Background information
- Born: 13 June 1934 (age 91) Bogotá, Colombia

= Víctor Hugo Ayala =

Colombian singer

Víctor Hugo Ayala (born 1934) is a Colombian singer. He is known for his bolero records, particularly "Si Te Vuelvo a Besar", and for his performance of the Colombian national anthem.

==Biography==
Víctor Hugo Ayala was born on 13 June 1934 in Bogotá. His mother was Leonor Caro. Ayala attended school in Bogotá, and studied architecture for five semesters at a state university. He worked in the Colombian Navy as an architectural draughtsman.

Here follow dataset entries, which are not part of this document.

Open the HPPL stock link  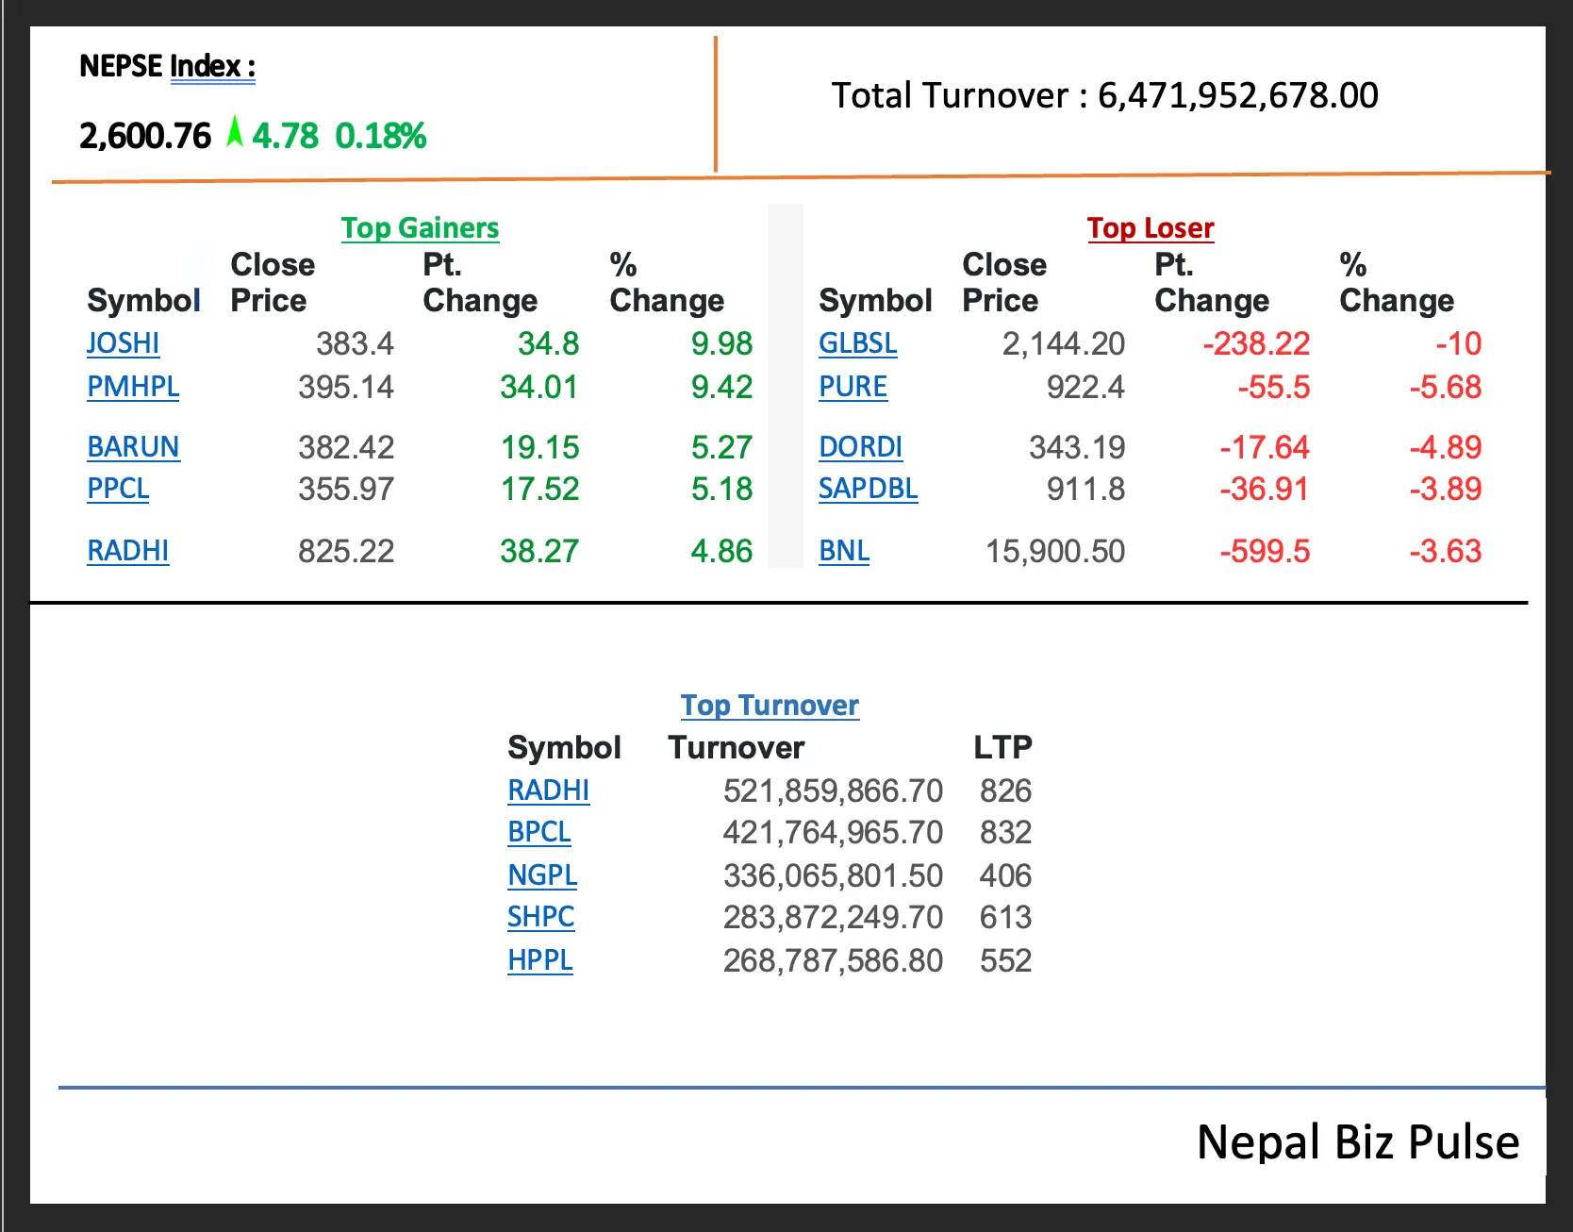[x=539, y=960]
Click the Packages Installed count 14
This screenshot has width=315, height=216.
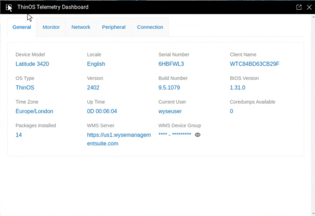click(19, 135)
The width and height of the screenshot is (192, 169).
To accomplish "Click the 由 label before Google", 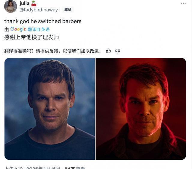I will click(7, 30).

Ayala started singing in competitions on radio shows, and won first prize in one on Radio Santa Fe. In 1951 he started singing regularly on Radio Santa Fe, and on stations La Voz de Colombia and Nueva Granada (where he was accompanied by Jaime Llano González). He was then invited by Hernán Restrepo Duque to record for Sonolux; his first record was the bolero "Camino Verde", and his second was "La Quiero Porque la Quiero". Ayala came to prominence at a time when imports of several luxuries, including foreign-made LPs, were tightly controlled in Colombia. As a result, along with Alberto Granados and Alberto Osorio, he benefitted from improved sales of records in foreign styles like bolero.

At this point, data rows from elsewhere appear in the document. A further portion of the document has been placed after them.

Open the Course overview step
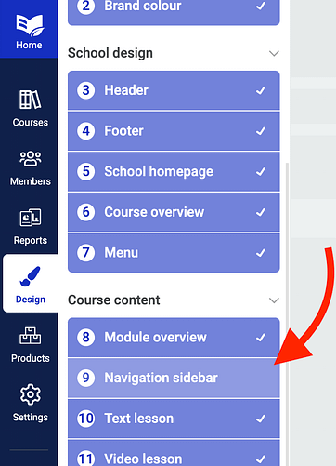Viewport: 336px width, 466px height. pyautogui.click(x=174, y=212)
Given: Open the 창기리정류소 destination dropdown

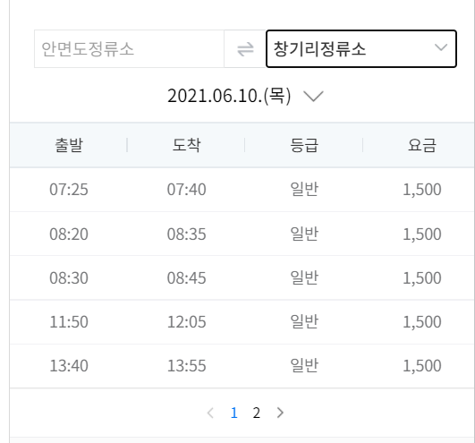Looking at the screenshot, I should (361, 49).
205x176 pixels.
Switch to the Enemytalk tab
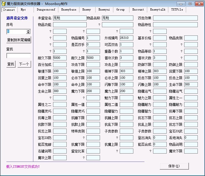click(x=158, y=10)
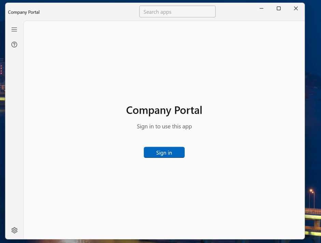The width and height of the screenshot is (321, 243).
Task: Click the Company Portal title bar label
Action: pos(24,12)
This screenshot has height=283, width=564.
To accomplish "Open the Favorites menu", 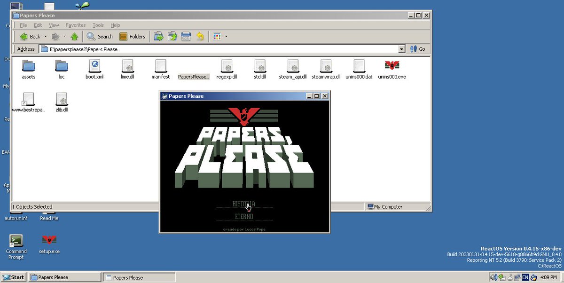I will point(75,25).
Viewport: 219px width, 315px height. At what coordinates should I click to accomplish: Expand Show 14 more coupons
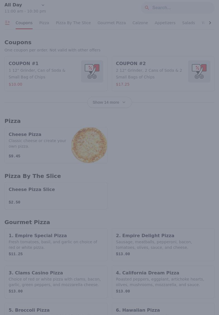(109, 102)
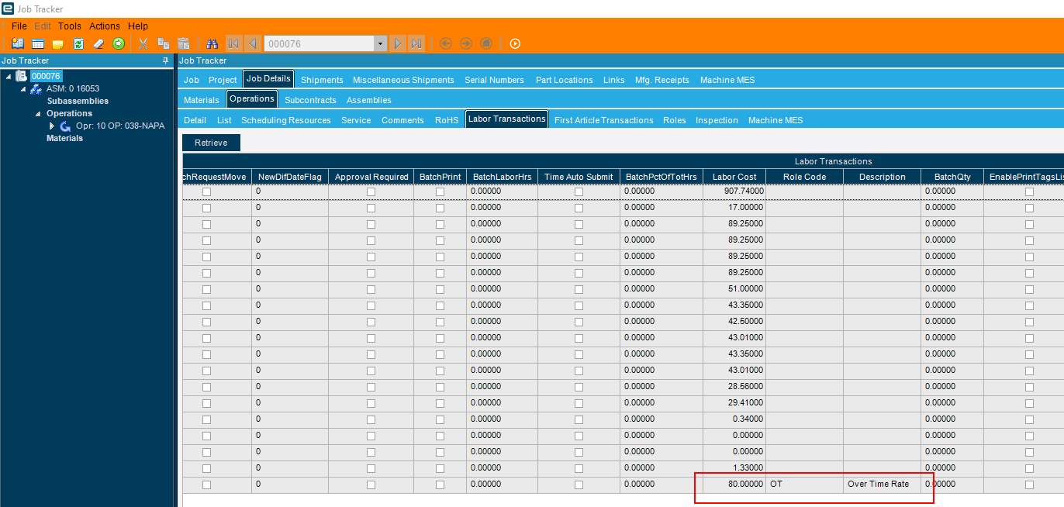Click the Retrieve button
Screen dimensions: 1064x507
(211, 143)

Ayala has recorded more than 20 LPs with labels including Sonolux, RCA Victor, Philips, and Discos Orbe, and has recorded songs in six languages.
He is particularly known for his version of "Si Te Vuelvo a Besar" by Jaime Llano González, and for performing the Colombian national anthem, which for some years he sang every 31 December as part of the end-of-year celebrations on Colombian television.
Other songs notably recorded by Ayala include "Qué Fácil Fue Olvidarte", "Un Compromiso", "Fuego en el Alma", "Ayer Me Echaron del Pueblo", and "Por Si no te Vuelvo".